Chi Sao
Ein essentieller Bestandteil des Wing Chun ist das Chi Sao. Chi Sao trainiert in erster Linie die taktilen Reflexe und damit auch die Standfestigkeit und Balance, den richtigen Abstand zum Gegner in der Nahdistanz, die Sensibilität für Lücken in der gegnerischen Abwehr sowie deren Schaffung und den Eigenschutz.
Das Chi Sao gehört zu den wichtigsten Partnerübungen im Wing Chun. Dabei stehen sich zwei Trainingspartner in einer festgelegten Ausgangsstellung gegenüber und nehmen mit den Armen Kontakt zueinander auf („fühlende Hand“). In der Regel wird dann mit festgelegten Anfangsbewegungen (z. B. „rollende Arme“) begonnen, worauf dann zu freier Anwendung verschiedener Techniken übergegangen wird.
Chi Sao kann entweder als feste Folge von Techniken mit verschiedenen Übergängen trainiert werden, die dann frei variiert werden können, oder es wird das sogenannte Go Sao trainiert, welches eine Art Sparring auf Chi-Sao-Distanz darstellt. Hierbei gibt es keinerlei Regeln zu Abläufen, es ist ein freier Kampf in der Nahdistanz.

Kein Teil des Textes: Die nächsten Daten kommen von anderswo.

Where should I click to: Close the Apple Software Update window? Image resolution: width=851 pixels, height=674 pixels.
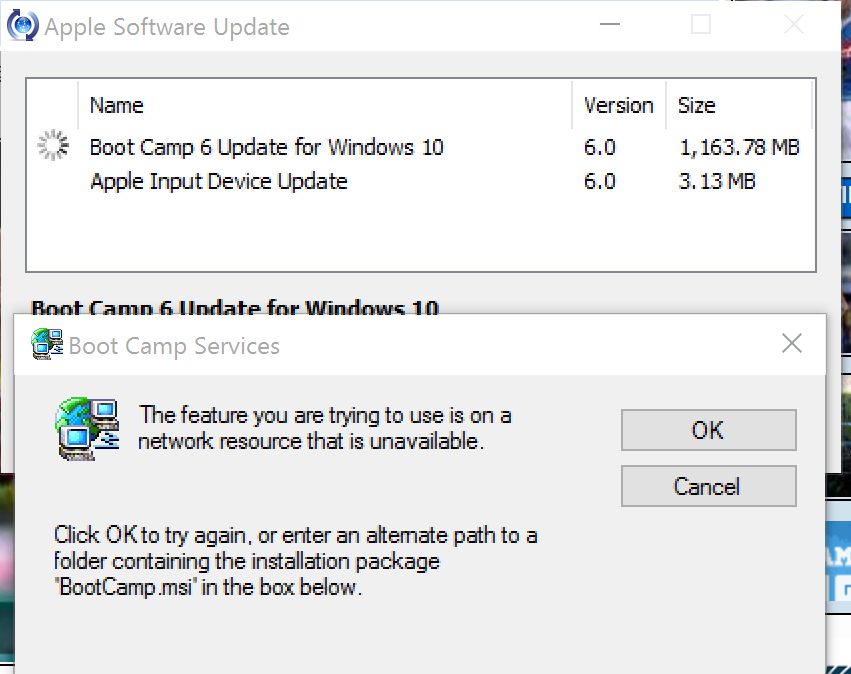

Die Besonderheit am Chi Sao ist, dass der Schüler von den langsameren visuellen Reflexen weg zur taktilen Wahrnehmung hin erzogen wird. Es wird hier davon ausgegangen, dass es in der Nahdistanz, die oft auch als Trappingdistanz bezeichnet wird, nicht mehr rechtzeitig möglich ist, gegnerische Aktionen visuell zu erkennen und abzuwehren. Daher wird mit dieser Trainingsmethodik der Kontakt zum Gegner ausgenutzt, um dessen Aktionen über den schnelleren Sinn der Taktilität erkennen zu können.
Da Chi Sao auf unterschiedliche Weise trainiert und interpretiert werden kann, differiert es innerhalb der einzelnen Wing-Chun-Stile. So legt „Wing Tsun“ viel Wert auf das „Kleben der Arme“, um den Gegner zu fesseln, während „Ving Tsun“ den Kontakt leichter löst, um direkte Schläge anzubringen. Chi Sao ist keine eigenständige Technik für den freien Kampf sondern ein Trainingshilfsmittel. Es bildet durch fortgesetzte Übung eine hervorragende Grundlage für schnelle, instinktive Abwehr samt daraus resultierendem Gegenangriff.
Im Wing Chun verstehen sich Chi Sao und andere Formen auch nicht als „Technik“, vielmehr als Prinzip, welches je nach Anforderung angewendet wird. Dabei spielt der Körperbau des Gegners nur noch eine untergeordnete Rolle.